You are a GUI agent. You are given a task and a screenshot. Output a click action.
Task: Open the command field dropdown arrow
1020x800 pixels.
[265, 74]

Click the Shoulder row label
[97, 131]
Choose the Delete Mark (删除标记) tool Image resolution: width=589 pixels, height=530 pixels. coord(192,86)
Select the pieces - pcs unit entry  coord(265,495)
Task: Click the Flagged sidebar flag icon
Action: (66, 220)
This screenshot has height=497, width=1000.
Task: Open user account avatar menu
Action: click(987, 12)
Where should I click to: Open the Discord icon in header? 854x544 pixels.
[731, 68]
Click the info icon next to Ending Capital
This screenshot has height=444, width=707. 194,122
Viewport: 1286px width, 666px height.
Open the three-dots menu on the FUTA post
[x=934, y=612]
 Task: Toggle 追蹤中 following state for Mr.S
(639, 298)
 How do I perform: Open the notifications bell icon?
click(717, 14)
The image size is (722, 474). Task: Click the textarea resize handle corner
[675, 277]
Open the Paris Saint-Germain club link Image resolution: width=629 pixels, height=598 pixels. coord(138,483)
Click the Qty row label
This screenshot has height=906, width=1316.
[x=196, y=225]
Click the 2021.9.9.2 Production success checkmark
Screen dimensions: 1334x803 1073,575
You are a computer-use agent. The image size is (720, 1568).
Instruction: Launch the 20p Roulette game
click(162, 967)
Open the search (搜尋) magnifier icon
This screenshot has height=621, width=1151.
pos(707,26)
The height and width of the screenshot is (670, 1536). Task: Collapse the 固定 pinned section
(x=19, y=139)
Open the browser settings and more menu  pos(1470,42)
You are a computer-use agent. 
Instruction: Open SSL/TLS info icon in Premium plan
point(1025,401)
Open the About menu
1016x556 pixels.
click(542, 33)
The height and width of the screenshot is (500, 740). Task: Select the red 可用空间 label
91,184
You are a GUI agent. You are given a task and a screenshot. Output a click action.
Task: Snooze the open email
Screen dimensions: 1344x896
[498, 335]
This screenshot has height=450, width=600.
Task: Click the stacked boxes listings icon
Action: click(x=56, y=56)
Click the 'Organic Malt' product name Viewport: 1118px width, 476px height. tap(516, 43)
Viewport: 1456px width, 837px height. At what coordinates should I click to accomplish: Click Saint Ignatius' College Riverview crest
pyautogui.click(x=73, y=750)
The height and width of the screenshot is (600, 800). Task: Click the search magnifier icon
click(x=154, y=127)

◆ **Problem to work on**
Within the records, filter for lines that contain the word "agent" and show each one.

◆ **Exercise response**
You are a GUI agent. You are given a task and a screenshot. Output a click action.
You are a computer-use agent. The image size is (720, 1568).
You are a computer-use agent. 
You are a GUI agent. You are given a task and a screenshot. Output a click action.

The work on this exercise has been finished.